Viterbi launches refugee virtual exchange program
Ashwin Bhumbla already knows that he wants to change the world.

Viterbi students participated in a Skype conference call Friday where they were able to speak to eight refugees from Afghanistan, Eritrea, Lebanon and Syria now living in Europe. Natalie Bettendorf | Daily Trojan
In his engineering diplomacy class last semester, which was taught by USC Viterbi School of Engineering professor Najmedin Meshkati last semester, Bhumbla said that one particular idea stuck with him: the idea of being a global engineer rather than a cubicle engineer.
“Of course, working at Google and Apple … It’s a dream,” said Bhumbla, a freshman majoring in industrial and systems engineering. “You’re pushing your technology, you’re making it, but then you start thinking, what’s it all for and who is it all for? … What’s the point if not everybody can have access to the old technology, the old improvements?”
Being in Meshkati’s class and getting involved in USC’s chapter of Engineers Without Borders encouraged Bhumbla to attend an event hosted by Viterbi in Ronald Tutor Hall Friday morning. At the event, Meshkati and Daniel Druhora, a senior digital content producer at the Viterbi Communications and Marketing group, hosted a Skype conference with eight refugees from Syria, Afghanistan, Eritrea and Lebanon who are all currently living in various countries in Europe.
A dozen people were in attendance, including students, faculty and alumni. The conference call lasted about two hours, with refugees recounting their experiences in camps and answering questions from USC participants about what kinds of innovations would help increase the safety and effectiveness of these camps.

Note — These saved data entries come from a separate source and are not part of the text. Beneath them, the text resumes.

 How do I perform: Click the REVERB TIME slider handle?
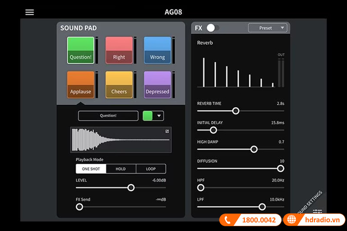click(236, 111)
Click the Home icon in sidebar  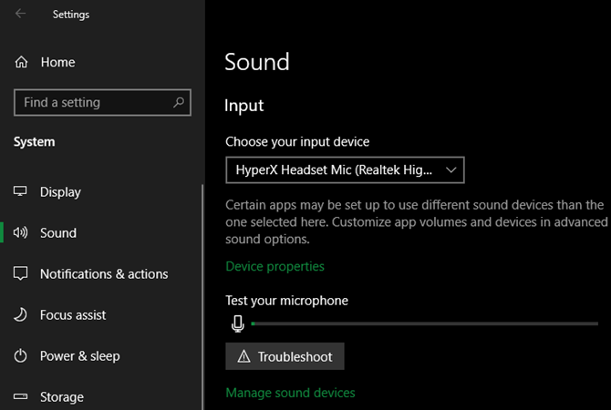[21, 62]
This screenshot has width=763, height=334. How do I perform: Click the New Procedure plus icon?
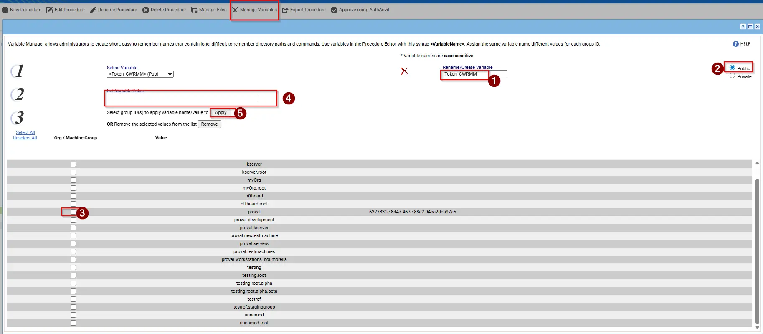click(5, 10)
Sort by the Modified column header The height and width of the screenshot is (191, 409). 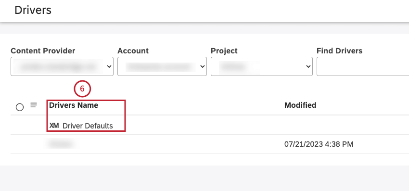300,105
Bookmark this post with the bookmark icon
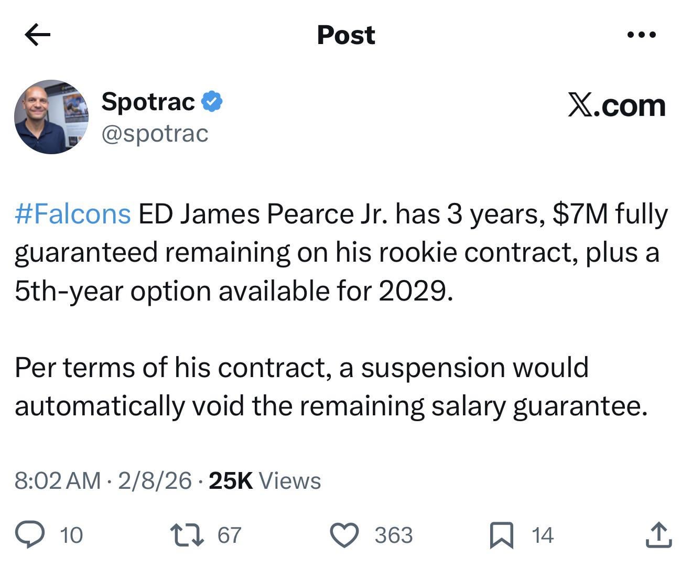 (x=501, y=535)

“The purpose of this conference call is to start dialogue between USC students, faculty and potential refugees,” Meshkati said in the email invitation for the event. “This would provide a great opportunity for us to learn more about (educated) young refugee circumstances who are either sitting ‘idle’ in refugee camps or in ‘limbo’ waiting for to be processed and how we can better frame this program for both USC and refugee students.”
Druhora explained that this conference was an important step for designing a class that could be launched as early as Fall 2018. The class will have 12 USC students and 12 refugee students working together to solve a problem involved in the refugee crisis with an engineering focus.
“They can split up into teams, they can identify the problem and then start to work on researching, interviewing, doing the whole process,” Druhora said. “That would be the first semester. The second semester, they would start to work on the problem, they start the prototype, they start to design things … Then it would all culminate in a meeting. So like you saw today, they’re meeting them virtually. [But] at the end of the program, they would meet them in-person.”
Kayla Soren, a sophomore majoring in international relations and environmental studies, also called in for the Skype conference. Even though she is currently in the USC Dornsife College of Letters, Arts and Sciences program in Washington, D.C., she has been working with Meshkati and Druhora to launch a refugee virtual exchange project at USC. She has been helping them develop a student-driven, research-based curriculum that would encourage students to not only think about global issues, but also become active in creating necessary change.
“I just felt this intense passion and I will do anything it takes to make this a success,” Soren said. “It really frustrates me, especially seeing today, like doesn’t something like this already exist? Why aren’t universities doing anything?”
After the event, Bhumbla said that he was particularly struck when one refugee said that no one chooses to be a refugee.
“When you start thinking about ‘Why am I at this school? What am I learning engineering for?’ the answer, I think, no matter what you’re learning, is to help people,” Bhumbla said.